I will strive to follow a blameless course;
oh, when will you come to me?
I will walk with sincerity of heart within my house.
You would think such love, the omnipresent and omnipotent divine, would be a hard to ignore. Nevertheless, I am quite skilled at allowing my day, any day, to be taken up with things that seem important enough to push all prayerful thoughts aside. Even as I try to live out my call as Jesus’ disciple in the world, my heart and mind do not stay firmly fixed in the presence of the sacred.

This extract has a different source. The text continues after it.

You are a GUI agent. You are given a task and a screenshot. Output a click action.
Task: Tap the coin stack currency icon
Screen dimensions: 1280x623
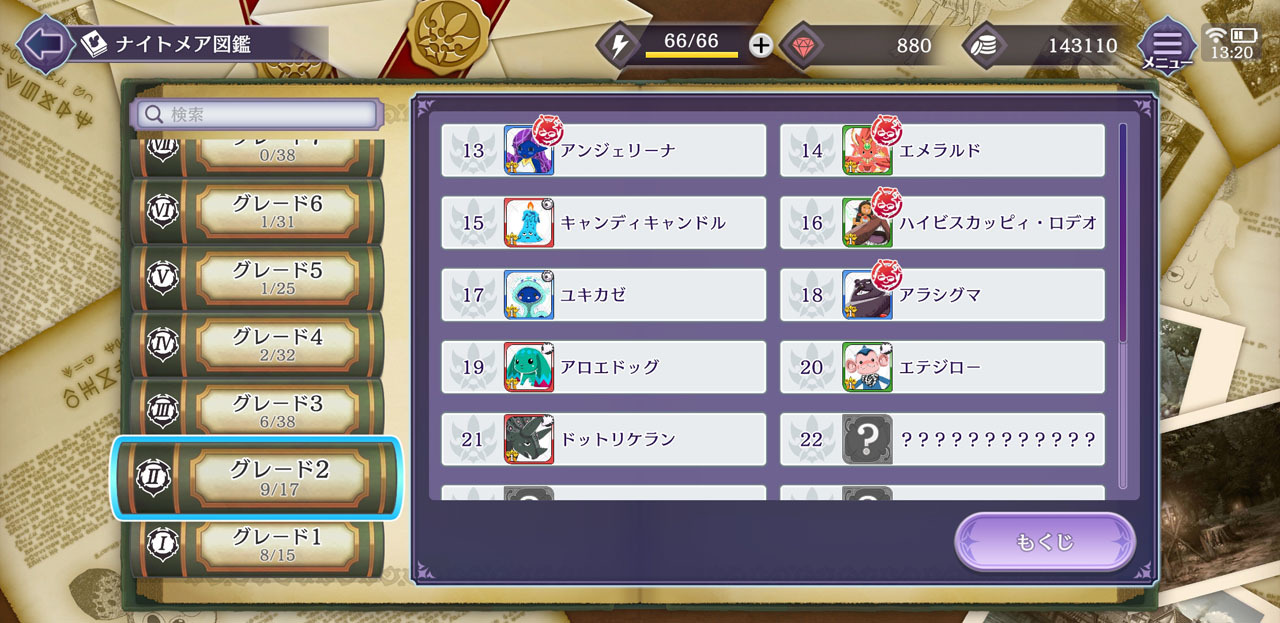[985, 45]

But for this moment, this sliver of time, I feel the space in which I exist expand and I am ushered in to the extravagance of God’s love for me. I hear it in the early morning bird song, feel it in the caress of the summer breeze, sense it in the city that is waking all around me. God’s love is singing, surrounding my neighbor returning home from the night shift, the construction workers setting up down the street, a plane head overhead, and those I love still asleep in the house around me. And in Jesus, loving me, calling me, inviting me to walk this day together.
I do not have this day. It does not belong to me. I may be invited to dance in it, play in it, work in it, to breathe in it, to negotiate its many possibilities, but the day is not mine. It belongs to God, as does all time.
So, I sit a moment longer, consciously enveloped in holy love, grateful, content, in awe.